Codecs and Bitrates: Comparing MJPEG to H.264 Round 1

5Sep2018

15 min read

Both the 5D mark IV and 1DX Mark II use Motion JPEG (MJEPG) compression for their 4K video streams. The conventional wisdom, all be it paraphrased, has been that this super high bitrate was chosen since it was necessary to make the less efficient MJPEG codec produce a usable quality file.

At first blush, this sounds completely reasonable. I mean using a less efficient codec should mean you need more bits to get the same image quality.

The funny thing is that if you google around for information comparing MJPEG to H.264 it’s actually rather hard to find useful information. A lot of the discussion is focused on security cameras and generally low bit rates, not cameras and really high bitrates.

About the only reasonably close article was one by Thomas Skowron. Though his test isn’t really all that useful either, at least in my opinion. In his testing, he shot some 4K test videos with his 5D4. Then he converted them to H.264 files at varying bit rates, and looked at the how the PSNR and SSIM related ot the already compressed MJPEG files.

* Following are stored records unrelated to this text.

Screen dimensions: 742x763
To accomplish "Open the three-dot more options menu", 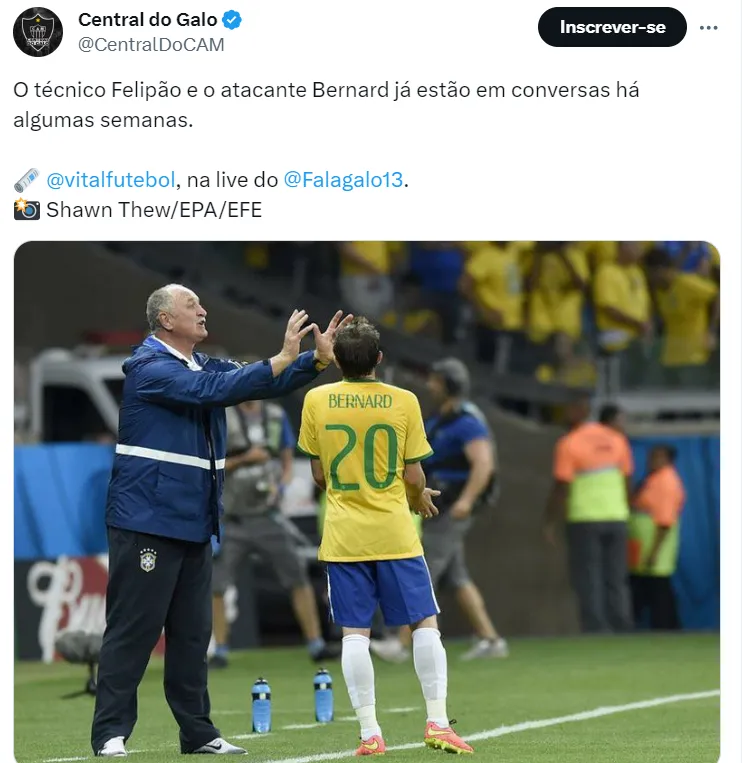I will tap(708, 28).
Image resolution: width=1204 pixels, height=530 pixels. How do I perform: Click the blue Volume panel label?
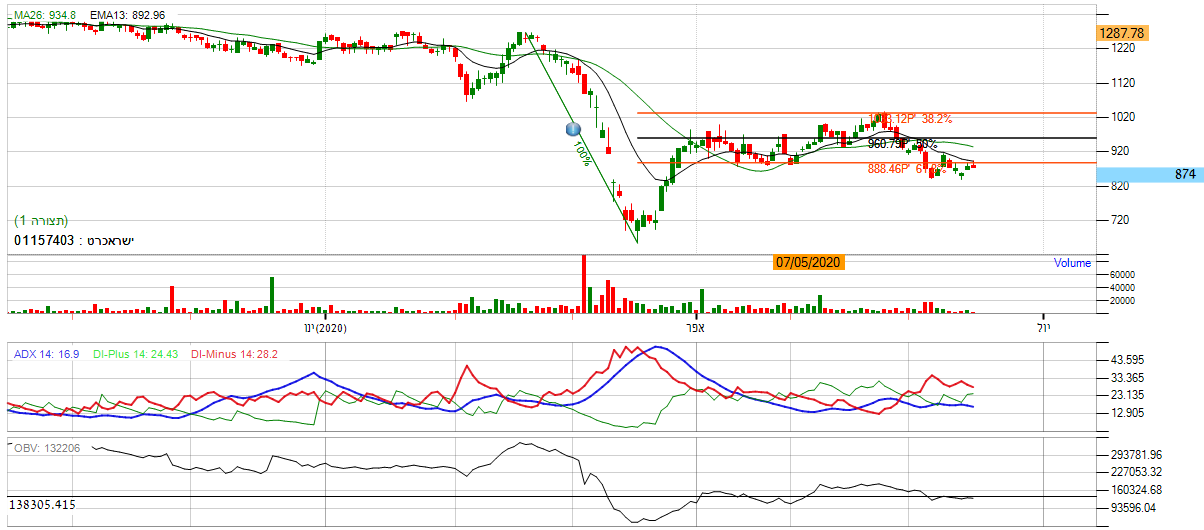[x=1072, y=263]
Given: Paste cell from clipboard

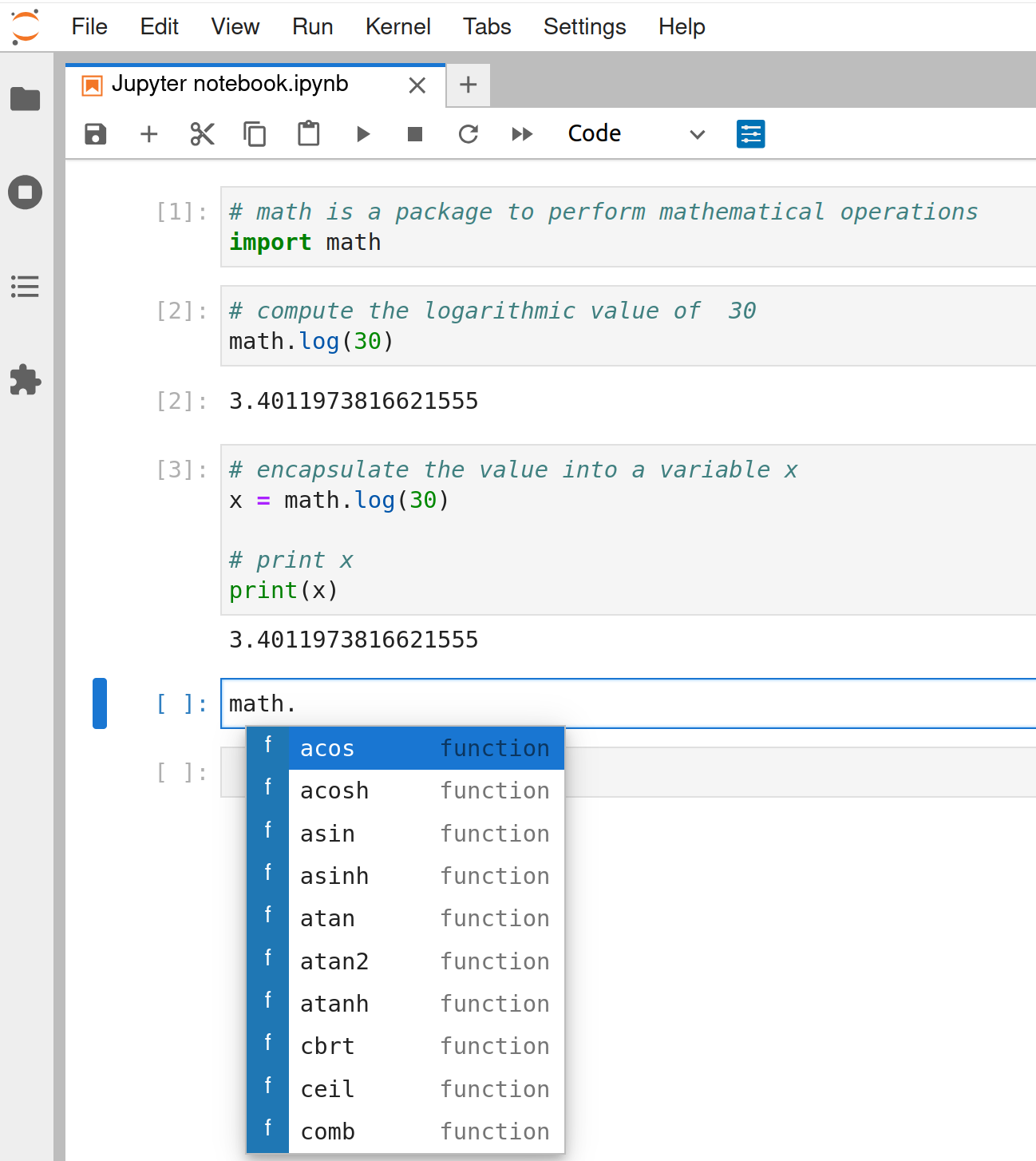Looking at the screenshot, I should point(308,134).

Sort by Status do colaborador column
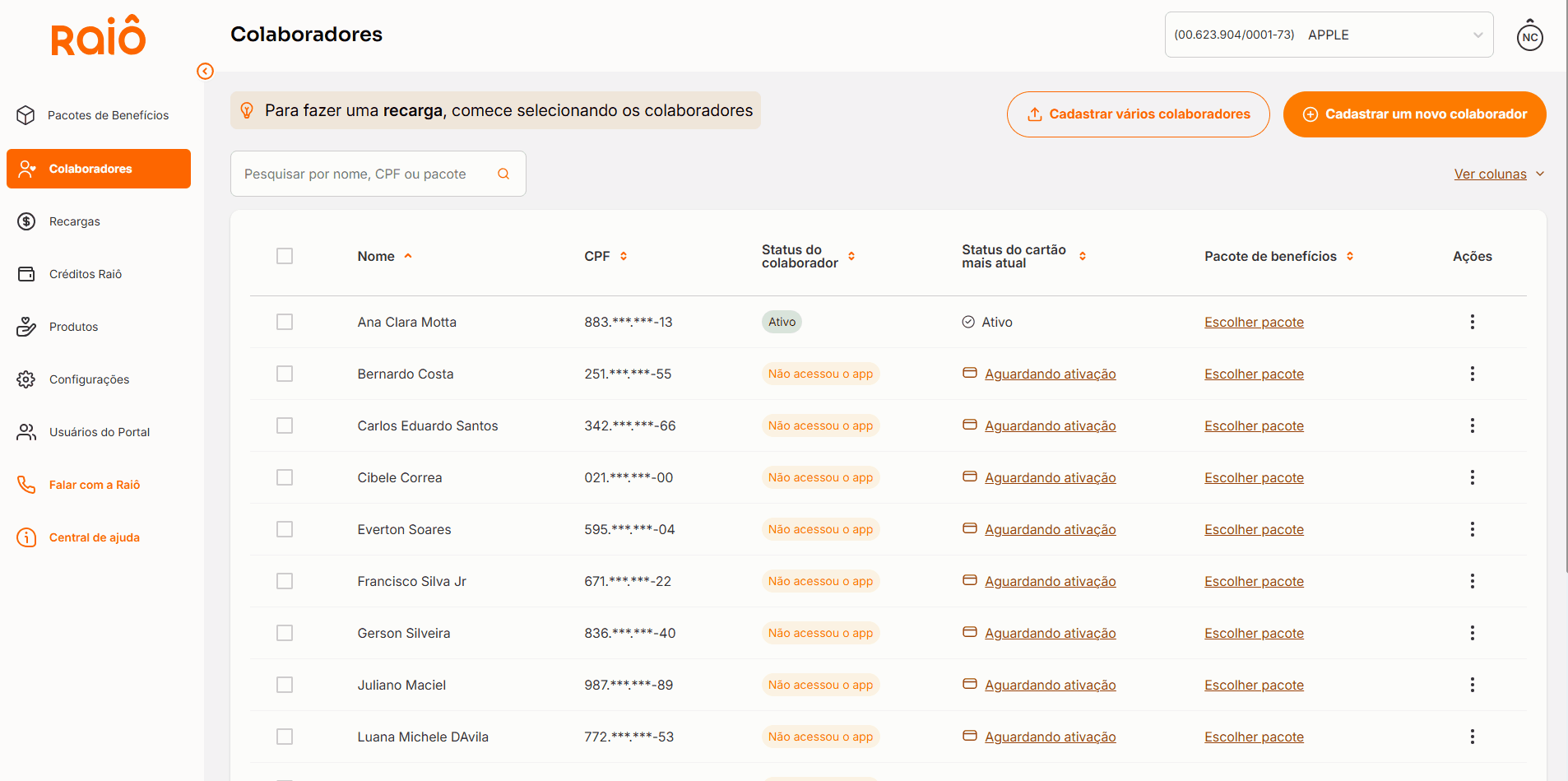click(851, 256)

Fundamentally what he was asking is, what bitrate one needs H.264 to run at to recompress already lossy compressed MJPEG files without loosing too much quality. This is great if you want to slim down the storage situation, but it doesn’t really tell us much about the initial recordings.

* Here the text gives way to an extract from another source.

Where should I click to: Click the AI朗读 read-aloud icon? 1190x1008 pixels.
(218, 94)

Instead, the question we need to ask, is what is the difference in quality between H.264 and MJPEG compared to a “uncompressed” source.

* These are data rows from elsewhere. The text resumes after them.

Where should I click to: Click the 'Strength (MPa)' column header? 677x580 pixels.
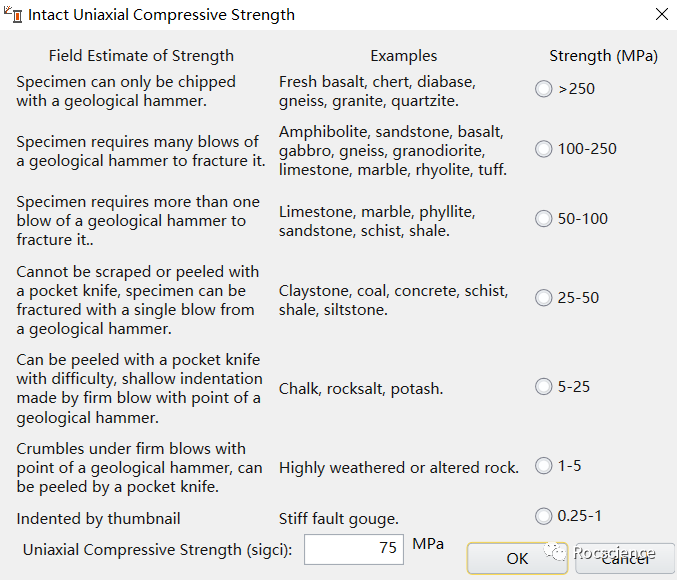[x=603, y=56]
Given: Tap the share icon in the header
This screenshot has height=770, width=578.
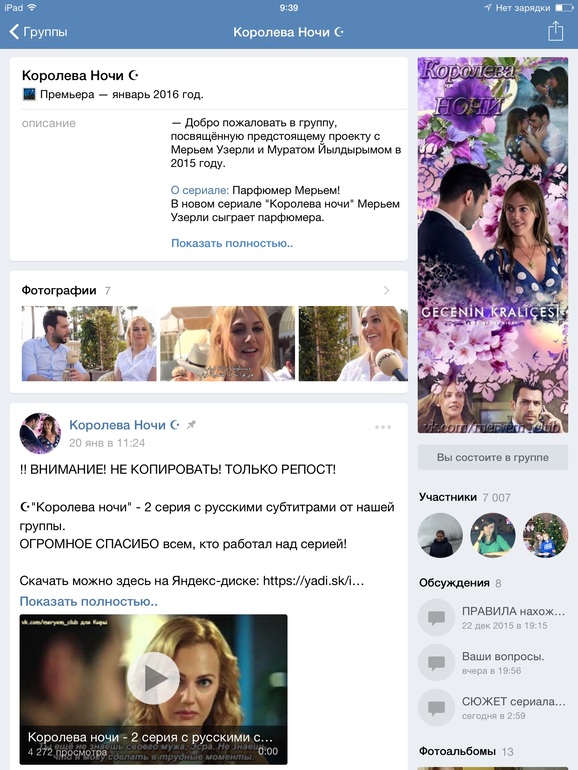Looking at the screenshot, I should [555, 31].
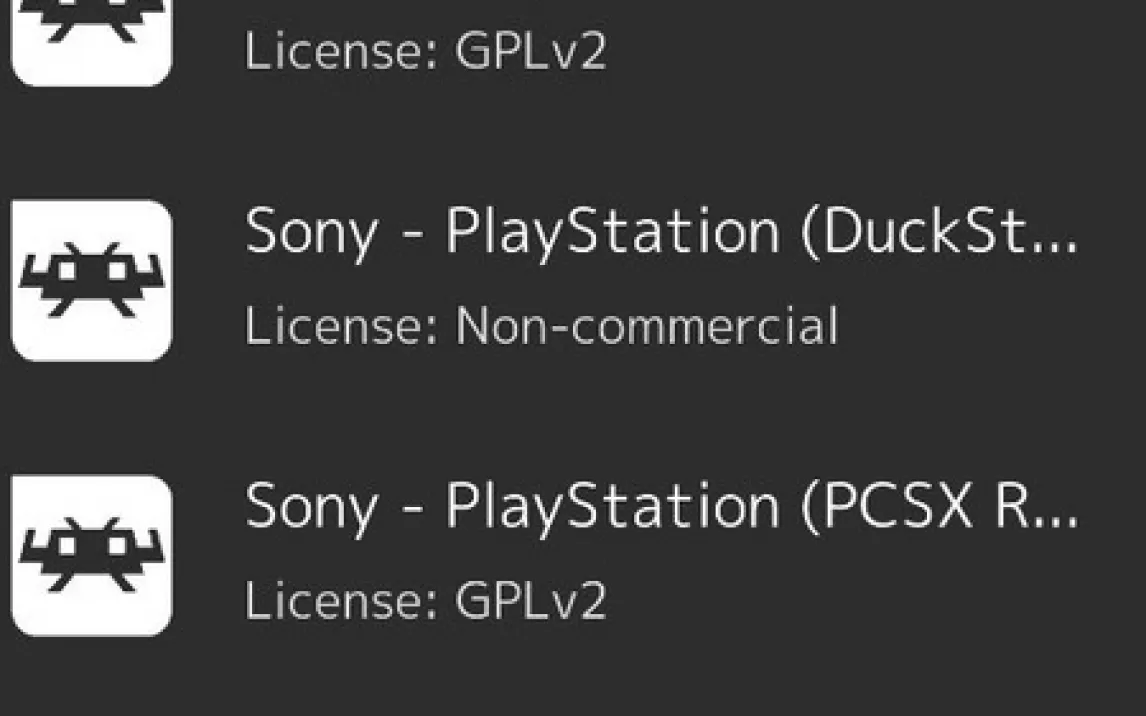Image resolution: width=1146 pixels, height=716 pixels.
Task: Choose the core ending in "PCSX R..."
Action: (x=661, y=507)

After all, if the argument is that Canon’s choice to use MJPEG means that they need to run a much higher bitrate to compensate for the poor efficiency of the codec, then it stands to reason that H.264 would allow much lower bit rates to be used while still maintaining the same quality.

The monkey wrench in this argument, of course, is now that Canon is releasing a camera with H.264 based 4K, they’re still offering a 500 Mbps bitrate at the highest setting.

Of course, part of the compounding problem here is that this isn’t something that can be tested in the camera.

To start with, there’s no 4K clean HDMI out on the 5D4. So you can’t plug it into something and record a lossless or uncompressed video clip. This also means that you can’t look at the exact implementation details for the compression Canon uses either. Instead we have to look at this almost completely synthetically.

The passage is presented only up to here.